**Excerto:**
####################

É um comprimido de pragmática atinente aos atos de fala. É que V. Ex.cia, quando falou no Parlamento e pediu desculpa a todos – tenha ou não um papel na mão – utilizou o discurso oral, ou seja, entrou no âmbito dos atos de fala e especificamente no dos atos ilocutórios, os que denotam uma intenção. Ora, pelas palavras e pelo esgar revelado, que reforça o sentido das palavras proferidas, o Ministro não se envolveu num ato ilocutório assertivo de conformidade ou não com a verdade, ou seja, não se limitou a verificar que os professores se mantinham. Não, o seu discurso, para mais a seguir a um pedido de desculpas inédito e histórico, envolveu um ato ilocutório compromissivo, em que o locutor se obriga a praticar uma ação no futuro ou no presente de reflexos no futuro.
Mais: O seu discurso não se limitou à expressão numa modalidade epistémica (em que se exprime uma atitude sobre a verdade ou não do conteúdo do enunciado) do tipo “os professores estão nas escolas”. Não, o discurso apresenta uma expressão de modalidade deôntica do tipo “os professores não podem ser prejudicados, a sua situação injusta e incómoda tem de ser resolvida quanto antes”.

####################

**Objetivo 1:** Resuma o excerto em duas frases.
**Objetivo 2:** Segundo o excerto, o que faz o locutor num ato ilocutório compromissivo?
**Objetivo 3:** Reproduza fielmente o trecho do excerto que vai de “É um comprimido” até “reflexos no futuro.”.

**Registos de texto e de indicação de elementos:**
####################

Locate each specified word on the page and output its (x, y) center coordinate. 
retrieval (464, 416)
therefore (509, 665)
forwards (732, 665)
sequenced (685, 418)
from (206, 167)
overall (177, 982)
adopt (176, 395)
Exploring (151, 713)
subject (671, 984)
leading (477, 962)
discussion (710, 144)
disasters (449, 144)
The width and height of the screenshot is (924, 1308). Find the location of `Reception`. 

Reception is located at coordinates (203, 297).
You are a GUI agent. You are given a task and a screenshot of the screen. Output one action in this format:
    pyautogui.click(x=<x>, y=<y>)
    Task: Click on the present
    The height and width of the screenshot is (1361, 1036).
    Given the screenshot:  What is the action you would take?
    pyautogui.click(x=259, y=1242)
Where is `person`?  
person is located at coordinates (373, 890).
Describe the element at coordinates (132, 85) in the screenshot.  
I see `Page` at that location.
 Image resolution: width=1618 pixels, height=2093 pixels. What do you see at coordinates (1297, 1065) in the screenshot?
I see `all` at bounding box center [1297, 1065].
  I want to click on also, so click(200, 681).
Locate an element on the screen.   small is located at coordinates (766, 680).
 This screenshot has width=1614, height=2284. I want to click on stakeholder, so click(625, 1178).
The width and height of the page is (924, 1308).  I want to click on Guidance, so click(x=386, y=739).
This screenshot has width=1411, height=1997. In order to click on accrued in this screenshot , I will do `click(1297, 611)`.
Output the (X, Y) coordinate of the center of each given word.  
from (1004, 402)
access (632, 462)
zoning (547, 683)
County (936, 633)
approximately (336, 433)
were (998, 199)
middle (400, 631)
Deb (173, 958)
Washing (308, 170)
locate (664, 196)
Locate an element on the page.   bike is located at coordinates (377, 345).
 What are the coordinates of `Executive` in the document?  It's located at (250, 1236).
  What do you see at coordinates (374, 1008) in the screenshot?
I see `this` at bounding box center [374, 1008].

####################

**Resolução 1:** Ao falar no Parlamento e pedir desculpa a todos, o Ministro não praticou um ato ilocutório assertivo, limitado a verificar que os professores se mantinham, mas um ato ilocutório compromissivo, em que o locutor se obriga a praticar uma ação no futuro ou no presente com reflexos no futuro. O seu discurso também não se ficou por uma modalidade epistémica do tipo “os professores estão nas escolas”, antes exprimiu uma modalidade deôntica do tipo “os professores não podem ser prejudicados”.

**Resolução 2:** Obriga-se a praticar uma ação no futuro ou no presente com reflexos no futuro.

**Resolução 3:**
É um comprimido de pragmática atinente aos atos de fala. É que V. Ex.cia, quando falou no Parlamento e pediu desculpa a todos – tenha ou não um papel na mão – utilizou o discurso oral, ou seja, entrou no âmbito dos atos de fala e especificamente no dos atos ilocutórios, os que denotam uma intenção. Ora, pelas palavras e pelo esgar revelado, que reforça o sentido das palavras proferidas, o Ministro não se envolveu num ato ilocutório assertivo de conformidade ou não com a verdade, ou seja, não se limitou a verificar que os professores se mantinham. Não, o seu discurso, para mais a seguir a um pedido de desculpas inédito e histórico, envolveu um ato ilocutório compromissivo, em que o locutor se obriga a praticar uma ação no futuro ou no presente de reflexos no futuro.